• **SHORT PROBLEM**: Rewrite the items below with every "Where should I click to" changed to "Where do I click to", keeping everything else the same.

• **EXERCISE MATERIAL**:
┏━━

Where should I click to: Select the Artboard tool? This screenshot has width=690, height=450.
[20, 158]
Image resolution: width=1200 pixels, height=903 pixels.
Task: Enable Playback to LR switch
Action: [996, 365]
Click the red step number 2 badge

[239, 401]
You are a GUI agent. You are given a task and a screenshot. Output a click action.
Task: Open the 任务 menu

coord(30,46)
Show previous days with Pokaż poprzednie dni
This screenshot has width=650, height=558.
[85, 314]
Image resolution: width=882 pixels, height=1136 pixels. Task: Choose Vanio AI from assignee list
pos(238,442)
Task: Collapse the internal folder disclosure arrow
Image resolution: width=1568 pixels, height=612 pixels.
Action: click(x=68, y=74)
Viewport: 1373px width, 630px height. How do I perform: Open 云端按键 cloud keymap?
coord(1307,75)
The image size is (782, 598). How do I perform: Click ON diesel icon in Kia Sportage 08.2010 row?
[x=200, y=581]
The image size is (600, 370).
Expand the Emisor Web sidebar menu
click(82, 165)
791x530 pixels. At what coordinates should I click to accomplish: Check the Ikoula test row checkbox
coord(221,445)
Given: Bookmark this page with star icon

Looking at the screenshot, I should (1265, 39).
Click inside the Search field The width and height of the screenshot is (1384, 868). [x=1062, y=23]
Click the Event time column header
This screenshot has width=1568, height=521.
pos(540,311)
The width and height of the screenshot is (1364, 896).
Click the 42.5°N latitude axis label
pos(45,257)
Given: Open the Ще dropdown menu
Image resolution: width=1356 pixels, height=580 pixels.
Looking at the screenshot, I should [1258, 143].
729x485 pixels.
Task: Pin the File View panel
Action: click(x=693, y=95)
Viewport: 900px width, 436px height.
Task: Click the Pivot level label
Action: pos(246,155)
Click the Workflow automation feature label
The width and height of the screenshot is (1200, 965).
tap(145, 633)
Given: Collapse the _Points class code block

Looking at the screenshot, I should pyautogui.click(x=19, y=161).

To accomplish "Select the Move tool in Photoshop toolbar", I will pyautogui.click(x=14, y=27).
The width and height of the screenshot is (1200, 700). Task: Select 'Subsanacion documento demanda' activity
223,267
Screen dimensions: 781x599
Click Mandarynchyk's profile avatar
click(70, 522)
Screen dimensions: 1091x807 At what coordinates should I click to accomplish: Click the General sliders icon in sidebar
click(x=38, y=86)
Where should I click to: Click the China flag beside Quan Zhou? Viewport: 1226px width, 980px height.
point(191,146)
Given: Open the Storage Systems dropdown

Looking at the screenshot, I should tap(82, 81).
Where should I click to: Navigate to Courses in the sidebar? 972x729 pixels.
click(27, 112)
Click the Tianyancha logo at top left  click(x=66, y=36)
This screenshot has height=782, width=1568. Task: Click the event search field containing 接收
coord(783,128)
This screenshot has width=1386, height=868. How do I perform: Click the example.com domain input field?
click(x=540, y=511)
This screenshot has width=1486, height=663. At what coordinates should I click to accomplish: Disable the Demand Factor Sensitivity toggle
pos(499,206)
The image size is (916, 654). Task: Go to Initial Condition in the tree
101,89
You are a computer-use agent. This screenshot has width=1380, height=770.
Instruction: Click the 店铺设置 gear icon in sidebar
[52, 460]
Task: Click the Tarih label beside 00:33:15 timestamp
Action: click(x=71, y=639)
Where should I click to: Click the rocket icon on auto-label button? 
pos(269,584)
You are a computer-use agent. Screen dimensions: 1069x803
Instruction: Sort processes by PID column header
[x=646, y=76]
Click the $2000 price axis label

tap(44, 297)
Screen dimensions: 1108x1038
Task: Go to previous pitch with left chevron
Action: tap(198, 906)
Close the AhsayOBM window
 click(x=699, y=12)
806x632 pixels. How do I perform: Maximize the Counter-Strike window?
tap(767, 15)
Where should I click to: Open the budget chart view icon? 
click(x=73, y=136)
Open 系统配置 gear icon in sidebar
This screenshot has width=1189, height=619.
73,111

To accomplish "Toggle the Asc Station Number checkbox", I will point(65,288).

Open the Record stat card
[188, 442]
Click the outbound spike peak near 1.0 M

┗━━

• **RESULT OF THIS TASK**:
Where do I click to: Select the Artboard tool? This screenshot has width=690, height=450.
[20, 158]
Image resolution: width=1200 pixels, height=903 pixels.
Task: Enable Playback to LR switch
Action: [996, 365]
Click the red step number 2 badge

[239, 401]
You are a GUI agent. You are given a task and a screenshot. Output a click action.
Task: Open the 任务 menu

coord(30,46)
Show previous days with Pokaż poprzednie dni
This screenshot has width=650, height=558.
[85, 314]
Image resolution: width=882 pixels, height=1136 pixels. Task: Choose Vanio AI from assignee list
pos(238,442)
Task: Collapse the internal folder disclosure arrow
Image resolution: width=1568 pixels, height=612 pixels.
Action: click(x=68, y=74)
Viewport: 1373px width, 630px height. How do I perform: Open 云端按键 cloud keymap?
coord(1307,75)
The image size is (782, 598). How do I perform: Click ON diesel icon in Kia Sportage 08.2010 row?
[x=200, y=581]
The image size is (600, 370).
Expand the Emisor Web sidebar menu
click(82, 165)
791x530 pixels. At what coordinates should I click to accomplish: Check the Ikoula test row checkbox
coord(221,445)
Given: Bookmark this page with star icon

Looking at the screenshot, I should (1265, 39).
Click inside the Search field The width and height of the screenshot is (1384, 868). [x=1062, y=23]
Click the Event time column header
This screenshot has width=1568, height=521.
pos(540,311)
The width and height of the screenshot is (1364, 896).
Click the 42.5°N latitude axis label
pos(45,257)
Given: Open the Ще dropdown menu
Image resolution: width=1356 pixels, height=580 pixels.
Looking at the screenshot, I should [1258, 143].
729x485 pixels.
Task: Pin the File View panel
Action: click(x=693, y=95)
Viewport: 900px width, 436px height.
Task: Click the Pivot level label
Action: pos(246,155)
Click the Workflow automation feature label
The width and height of the screenshot is (1200, 965).
tap(145, 633)
Given: Collapse the _Points class code block

Looking at the screenshot, I should pyautogui.click(x=19, y=161).

To accomplish "Select the Move tool in Photoshop toolbar", I will pyautogui.click(x=14, y=27).
The width and height of the screenshot is (1200, 700). Task: Select 'Subsanacion documento demanda' activity
223,267
Screen dimensions: 781x599
Click Mandarynchyk's profile avatar
click(70, 522)
Screen dimensions: 1091x807 At what coordinates should I click to accomplish: Click the General sliders icon in sidebar
click(x=38, y=86)
Where do I click to: Click the China flag beside Quan Zhou? Viewport: 1226px width, 980px height.
point(191,146)
Given: Open the Storage Systems dropdown

Looking at the screenshot, I should tap(82, 81).
Where do I click to: Navigate to Courses in the sidebar? 972x729 pixels.
click(27, 112)
Click the Tianyancha logo at top left  click(x=66, y=36)
This screenshot has height=782, width=1568. Task: Click the event search field containing 接收
coord(783,128)
This screenshot has width=1386, height=868. How do I perform: Click the example.com domain input field?
click(x=540, y=511)
This screenshot has width=1486, height=663. At what coordinates should I click to accomplish: Disable the Demand Factor Sensitivity toggle
pos(499,206)
The image size is (916, 654). Task: Go to Initial Condition in the tree
101,89
You are a computer-use agent. This screenshot has width=1380, height=770.
Instruction: Click the 店铺设置 gear icon in sidebar
[52, 460]
Task: Click the Tarih label beside 00:33:15 timestamp
Action: click(x=71, y=639)
Where do I click to: Click the rocket icon on auto-label button? 
pos(269,584)
You are a computer-use agent. Screen dimensions: 1069x803
Instruction: Sort processes by PID column header
[x=646, y=76]
Click the $2000 price axis label

tap(44, 297)
Screen dimensions: 1108x1038
Task: Go to previous pitch with left chevron
Action: tap(198, 906)
Close the AhsayOBM window
 click(x=699, y=12)
806x632 pixels. How do I perform: Maximize the Counter-Strike window?
tap(767, 15)
Where do I click to: Open the budget chart view icon? 
click(x=73, y=136)
Open 系统配置 gear icon in sidebar
This screenshot has width=1189, height=619.
73,111

To accomplish "Toggle the Asc Station Number checkbox", I will point(65,288).

Open the Record stat card
[188, 442]
Click the outbound spike peak near 1.0 M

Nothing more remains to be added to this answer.